Background:  HIV infection of the central nervous system results in neuronal death and damage in the cerebral cortex, basal ganglia, and hippocampus. Neurons in these regions are also relatively sensitive to excitotoxic insults that occur through over-activation of NMDA receptors. During HIV infection of the central nervous system, HIV-infected macrophages/microglia in the brain release neurotoxins, including glutamate or quinolinic acid that activate NMDA receptors. To define the role of NMDA receptors in HIV-induced neurodegeneration, we examined effects of HIV-infected macrophages on survival of primary rodent hippocampal neurons, whose developmental expression of NMDA receptor subtypes is well established both in vivo and in vitro. Through the use of NMDA receptors subtype-specific inhibitors, we analyzed the contribution of NMDA receptor subtypes in mediating HIV-induced neurotoxicity.

Methods:  Primary rodent cultures of hippocampal neurons were aged for 7, 14, or 21 days in vitro. Cultures were pre-incubated with NMDA receptor antagonists for 1 hour and exposed for 24 hours to supernatants from macrophages infected with the HIV CNS-isolate, Jago. Cultures were then fixed and stained for MAP-2, a neuronal marker. The number of surviving neurons was determined for each condition and statistical comparisons were made by a paired t-test.

Results:  Immature hippocampal neurons (7 days in vitro) were resistant to HIV-induced neurotoxicity, whereas mature neurons (14 days in vitro and 21 days in vitro) were susceptible. Neuronal loss in mature hippocampal cultures was blocked by competitive and non-competitive NMDA receptor antagonists. In addition, NMDA receptor antagonists specific for the NMDA receptor-2B subtype completely protected hippocampal neurons at 14 days in vitro, but only partially at 21 days in vitro.

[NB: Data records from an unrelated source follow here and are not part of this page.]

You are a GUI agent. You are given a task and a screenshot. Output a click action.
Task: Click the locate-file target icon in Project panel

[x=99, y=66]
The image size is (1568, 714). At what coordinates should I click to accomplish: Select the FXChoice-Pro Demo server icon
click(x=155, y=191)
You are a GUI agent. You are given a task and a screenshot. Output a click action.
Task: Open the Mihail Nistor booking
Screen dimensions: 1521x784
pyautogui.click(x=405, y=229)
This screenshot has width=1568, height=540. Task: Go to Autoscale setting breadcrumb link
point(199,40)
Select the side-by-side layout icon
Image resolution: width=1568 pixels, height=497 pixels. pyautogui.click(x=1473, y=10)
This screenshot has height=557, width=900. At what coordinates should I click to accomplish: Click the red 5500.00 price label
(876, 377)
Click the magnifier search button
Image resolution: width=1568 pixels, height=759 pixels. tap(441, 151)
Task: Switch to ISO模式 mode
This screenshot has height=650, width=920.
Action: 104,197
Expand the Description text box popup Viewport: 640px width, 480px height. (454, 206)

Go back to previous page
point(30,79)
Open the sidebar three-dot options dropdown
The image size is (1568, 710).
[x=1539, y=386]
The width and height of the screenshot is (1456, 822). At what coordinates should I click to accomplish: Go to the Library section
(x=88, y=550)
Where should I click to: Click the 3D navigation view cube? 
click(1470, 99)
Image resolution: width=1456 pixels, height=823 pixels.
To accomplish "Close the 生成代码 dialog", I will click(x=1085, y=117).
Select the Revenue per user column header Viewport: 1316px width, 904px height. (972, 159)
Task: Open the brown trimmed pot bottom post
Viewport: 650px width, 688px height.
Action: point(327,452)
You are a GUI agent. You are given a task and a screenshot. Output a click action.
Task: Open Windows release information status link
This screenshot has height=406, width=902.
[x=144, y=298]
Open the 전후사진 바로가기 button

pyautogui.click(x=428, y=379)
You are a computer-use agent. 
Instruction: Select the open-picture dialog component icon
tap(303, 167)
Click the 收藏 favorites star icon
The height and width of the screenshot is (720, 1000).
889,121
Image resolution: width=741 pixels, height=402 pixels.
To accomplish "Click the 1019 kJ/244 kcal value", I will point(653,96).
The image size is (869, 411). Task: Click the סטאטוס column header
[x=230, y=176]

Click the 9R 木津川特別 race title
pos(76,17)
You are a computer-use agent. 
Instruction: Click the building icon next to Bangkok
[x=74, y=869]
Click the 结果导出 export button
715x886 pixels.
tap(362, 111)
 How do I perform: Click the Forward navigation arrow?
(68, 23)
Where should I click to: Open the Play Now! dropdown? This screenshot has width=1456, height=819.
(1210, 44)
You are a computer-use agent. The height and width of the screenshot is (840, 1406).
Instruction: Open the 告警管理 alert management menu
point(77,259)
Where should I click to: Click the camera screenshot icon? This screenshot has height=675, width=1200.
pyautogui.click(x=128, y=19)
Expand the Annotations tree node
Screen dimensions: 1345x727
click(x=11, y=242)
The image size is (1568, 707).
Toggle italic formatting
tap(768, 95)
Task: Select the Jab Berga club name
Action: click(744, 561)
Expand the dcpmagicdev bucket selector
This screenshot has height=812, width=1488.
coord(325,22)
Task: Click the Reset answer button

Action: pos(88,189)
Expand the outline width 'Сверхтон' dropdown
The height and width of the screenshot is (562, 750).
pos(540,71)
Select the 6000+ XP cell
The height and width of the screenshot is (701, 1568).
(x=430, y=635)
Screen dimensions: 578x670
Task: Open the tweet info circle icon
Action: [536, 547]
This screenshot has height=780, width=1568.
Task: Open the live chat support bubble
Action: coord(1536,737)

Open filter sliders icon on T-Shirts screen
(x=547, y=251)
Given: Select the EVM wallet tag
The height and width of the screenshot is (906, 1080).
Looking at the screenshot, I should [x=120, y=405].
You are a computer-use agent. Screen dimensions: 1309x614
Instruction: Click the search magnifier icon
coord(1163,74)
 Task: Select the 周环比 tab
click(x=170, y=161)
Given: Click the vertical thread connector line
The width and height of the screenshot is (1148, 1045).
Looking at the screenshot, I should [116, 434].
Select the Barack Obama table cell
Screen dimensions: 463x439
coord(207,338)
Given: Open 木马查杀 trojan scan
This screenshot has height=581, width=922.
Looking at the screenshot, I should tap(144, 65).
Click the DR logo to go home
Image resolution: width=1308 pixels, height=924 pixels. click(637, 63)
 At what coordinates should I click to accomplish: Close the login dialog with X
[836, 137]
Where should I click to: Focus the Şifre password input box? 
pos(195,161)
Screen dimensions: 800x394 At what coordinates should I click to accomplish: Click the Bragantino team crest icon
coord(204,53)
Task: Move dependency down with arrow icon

Conclusions:  NMDA receptors play a significant role in HIV-induced neurodegeneration in our model, and susceptibility follows known NMDA receptor subunit expression patterns. Immature neurons (with lower NMDA receptor expression) are resistant, while mature neurons are susceptible to HIV-induced neurodegeneration. Antagonists of the NMDA receptor-2B subunit, which predominates in developing neurons, completely protect neurons at 14 days in vitro, but only partially protect at 21 days in vitro. This change in neuronal susceptibility may reflect increasing expression of NMDA receptor-2A in maturing hippocampal neurons. We are currently dissecting the role of NMDA receptor-2A in this process. Understanding the role of NMDA receptors subtypes in neurodegeneration may reveal new therapeutic targets.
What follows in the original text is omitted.